Estendendosi per oltre sessanta miglia di isole barriera, estuari di mangrovie e acque turchesi poco profonde, la Baia di Magdalena sembra un segreto che la Penisola di Baja ha custodito dal resto del mondo. Il paesaggio è aspro e magnifico: dune scolpite dal vento si ergono da spiagge di sabbia sbiancata, mentre i fregate volteggiano nel cielo e gli ospreys si posano su imponenti cactus cardón lungo la costa. Qui non ci sono torri di resort, né passerelle o beach club — solo il dramma elementare del deserto che incontra il mare. I piccoli villaggi di pescatori di Puerto Adolfo López Mateos e San Carlos fungono da umili porte d'accesso, con le loro colorate pangas che ondeggiano nelle acque poco profonde.
Il gioiello della baia è la sua annuale congregazione di balene grigie.
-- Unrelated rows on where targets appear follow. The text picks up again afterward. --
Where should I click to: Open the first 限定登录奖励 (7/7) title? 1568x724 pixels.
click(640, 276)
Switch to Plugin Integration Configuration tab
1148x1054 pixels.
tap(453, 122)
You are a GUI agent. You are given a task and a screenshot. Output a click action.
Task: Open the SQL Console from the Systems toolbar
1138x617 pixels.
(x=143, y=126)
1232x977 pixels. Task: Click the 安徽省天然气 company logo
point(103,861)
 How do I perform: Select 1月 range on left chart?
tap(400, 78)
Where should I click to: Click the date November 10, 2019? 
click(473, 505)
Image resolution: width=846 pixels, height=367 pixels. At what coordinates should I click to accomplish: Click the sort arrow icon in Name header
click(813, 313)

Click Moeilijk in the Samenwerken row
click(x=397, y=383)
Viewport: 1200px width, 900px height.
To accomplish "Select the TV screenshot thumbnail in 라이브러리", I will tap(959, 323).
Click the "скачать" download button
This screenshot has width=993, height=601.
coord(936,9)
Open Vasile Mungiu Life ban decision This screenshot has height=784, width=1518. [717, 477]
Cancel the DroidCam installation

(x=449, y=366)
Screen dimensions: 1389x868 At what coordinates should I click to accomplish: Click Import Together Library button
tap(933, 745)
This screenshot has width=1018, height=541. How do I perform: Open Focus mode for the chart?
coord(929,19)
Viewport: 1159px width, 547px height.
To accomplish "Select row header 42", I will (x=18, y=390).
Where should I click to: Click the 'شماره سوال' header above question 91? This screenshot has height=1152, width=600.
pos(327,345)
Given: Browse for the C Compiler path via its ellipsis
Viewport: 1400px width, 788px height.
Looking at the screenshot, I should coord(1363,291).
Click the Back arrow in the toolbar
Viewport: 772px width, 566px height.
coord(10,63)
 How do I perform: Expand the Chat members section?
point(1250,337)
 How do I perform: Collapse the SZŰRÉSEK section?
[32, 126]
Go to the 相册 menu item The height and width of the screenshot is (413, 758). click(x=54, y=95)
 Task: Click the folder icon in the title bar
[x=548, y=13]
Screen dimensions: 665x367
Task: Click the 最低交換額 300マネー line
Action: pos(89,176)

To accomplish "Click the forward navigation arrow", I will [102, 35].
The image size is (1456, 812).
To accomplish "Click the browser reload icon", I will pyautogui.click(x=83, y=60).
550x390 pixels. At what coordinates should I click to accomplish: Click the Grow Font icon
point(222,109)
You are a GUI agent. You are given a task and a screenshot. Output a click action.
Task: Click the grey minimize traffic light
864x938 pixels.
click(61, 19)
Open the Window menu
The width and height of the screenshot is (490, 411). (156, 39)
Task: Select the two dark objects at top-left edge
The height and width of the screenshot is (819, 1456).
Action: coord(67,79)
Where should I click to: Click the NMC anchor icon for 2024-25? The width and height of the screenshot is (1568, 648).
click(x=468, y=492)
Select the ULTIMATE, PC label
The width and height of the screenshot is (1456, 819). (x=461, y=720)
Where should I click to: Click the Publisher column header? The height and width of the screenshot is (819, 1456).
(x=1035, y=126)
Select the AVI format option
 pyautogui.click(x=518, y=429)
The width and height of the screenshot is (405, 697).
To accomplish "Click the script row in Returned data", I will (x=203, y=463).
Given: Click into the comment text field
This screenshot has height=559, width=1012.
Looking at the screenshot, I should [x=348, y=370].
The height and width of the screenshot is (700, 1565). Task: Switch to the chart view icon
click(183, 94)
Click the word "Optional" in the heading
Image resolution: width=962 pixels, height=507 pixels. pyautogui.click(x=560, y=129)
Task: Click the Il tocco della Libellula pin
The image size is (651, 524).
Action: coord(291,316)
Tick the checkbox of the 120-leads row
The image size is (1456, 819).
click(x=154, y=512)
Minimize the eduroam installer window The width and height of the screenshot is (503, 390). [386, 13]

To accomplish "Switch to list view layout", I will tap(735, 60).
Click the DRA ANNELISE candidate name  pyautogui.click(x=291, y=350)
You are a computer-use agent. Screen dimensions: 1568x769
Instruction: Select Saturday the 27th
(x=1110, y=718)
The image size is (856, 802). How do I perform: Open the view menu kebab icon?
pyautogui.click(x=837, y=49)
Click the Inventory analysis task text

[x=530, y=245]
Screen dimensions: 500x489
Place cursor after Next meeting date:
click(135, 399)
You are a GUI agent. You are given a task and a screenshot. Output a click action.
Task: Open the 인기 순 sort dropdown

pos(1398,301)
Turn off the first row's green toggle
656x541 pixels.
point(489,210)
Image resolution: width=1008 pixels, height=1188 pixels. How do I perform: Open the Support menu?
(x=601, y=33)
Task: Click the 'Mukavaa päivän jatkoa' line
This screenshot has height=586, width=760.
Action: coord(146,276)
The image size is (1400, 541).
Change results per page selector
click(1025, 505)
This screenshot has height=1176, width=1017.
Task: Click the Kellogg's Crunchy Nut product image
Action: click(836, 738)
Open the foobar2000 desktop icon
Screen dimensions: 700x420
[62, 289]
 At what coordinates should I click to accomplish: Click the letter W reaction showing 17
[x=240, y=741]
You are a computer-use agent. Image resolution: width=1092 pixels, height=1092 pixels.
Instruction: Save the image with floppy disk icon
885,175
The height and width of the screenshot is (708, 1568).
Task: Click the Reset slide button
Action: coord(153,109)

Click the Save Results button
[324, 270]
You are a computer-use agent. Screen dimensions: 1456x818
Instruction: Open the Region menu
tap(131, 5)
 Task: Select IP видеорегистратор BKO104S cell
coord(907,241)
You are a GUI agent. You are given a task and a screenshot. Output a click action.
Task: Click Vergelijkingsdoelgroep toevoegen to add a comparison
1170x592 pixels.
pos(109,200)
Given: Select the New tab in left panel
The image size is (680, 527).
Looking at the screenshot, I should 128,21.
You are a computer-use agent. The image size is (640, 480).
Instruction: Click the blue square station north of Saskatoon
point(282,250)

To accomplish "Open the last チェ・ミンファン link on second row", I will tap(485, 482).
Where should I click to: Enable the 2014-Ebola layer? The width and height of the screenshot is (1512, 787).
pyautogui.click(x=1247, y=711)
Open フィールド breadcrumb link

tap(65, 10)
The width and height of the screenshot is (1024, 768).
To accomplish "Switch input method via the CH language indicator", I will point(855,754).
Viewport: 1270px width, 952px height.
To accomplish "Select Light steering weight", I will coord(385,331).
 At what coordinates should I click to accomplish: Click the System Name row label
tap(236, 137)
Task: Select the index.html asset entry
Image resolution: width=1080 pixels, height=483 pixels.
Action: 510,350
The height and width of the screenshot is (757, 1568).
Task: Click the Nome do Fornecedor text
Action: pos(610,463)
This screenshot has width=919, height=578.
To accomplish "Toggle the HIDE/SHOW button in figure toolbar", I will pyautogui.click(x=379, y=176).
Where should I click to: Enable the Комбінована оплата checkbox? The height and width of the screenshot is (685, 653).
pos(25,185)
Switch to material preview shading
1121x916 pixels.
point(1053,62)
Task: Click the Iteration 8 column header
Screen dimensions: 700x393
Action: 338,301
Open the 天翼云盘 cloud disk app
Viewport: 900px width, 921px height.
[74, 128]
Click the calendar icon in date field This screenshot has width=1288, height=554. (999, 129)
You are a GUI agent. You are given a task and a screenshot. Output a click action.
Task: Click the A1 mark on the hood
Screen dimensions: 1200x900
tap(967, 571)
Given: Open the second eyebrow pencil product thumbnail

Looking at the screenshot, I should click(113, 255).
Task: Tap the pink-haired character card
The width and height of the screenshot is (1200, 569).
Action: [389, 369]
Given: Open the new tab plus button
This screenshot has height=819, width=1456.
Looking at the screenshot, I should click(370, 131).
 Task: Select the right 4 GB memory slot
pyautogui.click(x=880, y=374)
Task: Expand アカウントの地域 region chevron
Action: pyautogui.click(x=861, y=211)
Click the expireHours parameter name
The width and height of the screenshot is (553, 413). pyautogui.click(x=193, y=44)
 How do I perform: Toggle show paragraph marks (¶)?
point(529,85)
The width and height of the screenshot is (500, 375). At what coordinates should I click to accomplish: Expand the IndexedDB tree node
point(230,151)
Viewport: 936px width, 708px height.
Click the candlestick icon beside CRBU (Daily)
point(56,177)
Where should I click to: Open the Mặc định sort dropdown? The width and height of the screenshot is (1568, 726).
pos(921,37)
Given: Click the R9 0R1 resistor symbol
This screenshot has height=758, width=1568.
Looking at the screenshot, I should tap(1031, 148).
Ogni inverno, da gennaio a marzo, migliaia di questi gentili leviatani si spostano dai terreni di alimentazione artici verso le acque calde e protette della Baia di Magdalena per partorire e allattare i loro piccoli. Poche esperienze di avvistamento della fauna selvatica sulla Terra possono eguagliare quella di galleggiare in una piccola barca mentre una balena grigia di quarant'anni emerge accanto a te, il suo cucciolo che si rotola giocoso nella scia. Oltre alla stagione delle balene, la baia pullula di delfini dal naso a bottiglia, leoni marini, mante e oltre duecento specie di uccelli, tra cui magnifici fregate, sule dal piede blu e garzette rossastre che si aggirano nei canali delle mangrovie.
A terra, il deserto circostante di Baja California Sur offre i suoi stessi piaceri austeri. Le escursioni di un giorno si avventurano nella Sierra de la Giganta, una spina dorsale di montagne vulcaniche dove antiche opere d'arte rupestre adornano le pareti delle grotte. La vicina città di Ciudad Constitución offre uno scorcio dell'agricoltura di Baja, con palme da dattero e agrumeti irrigati da falde acquifere sotterranee. Per coloro che preferiscono le attività in mare, le spiagge esterne di Isla Magdalena offrono potenti onde dell'Oceano Pacifico, mentre i canali interni ricompensano i kayakisti con acque tranquille e incontri ravvicinati con la vita marina ad ogni angolo.
Lindblad Expeditions porta la sua flotta di navi da esplorazione nella Baia di Magdalena, offrendo escursioni guidate da naturalisti che combinano avvistamenti di balene in zodiac con sbarco sulla spiaggia e incursioni di birdwatching nei mangrovieti. Porti vicini come l'Isola Cedros e Santa Rosalia possono estendere un itinerario di Baja in una completa esplorazione della costa selvaggia del Pacifico della penisola. Le navi ancorano tipicamente nelle acque protette della baia stessa, con servizio di tender per la costa — un arrivo che sembra meno un attracco e più una scoperta di un mondo nascosto.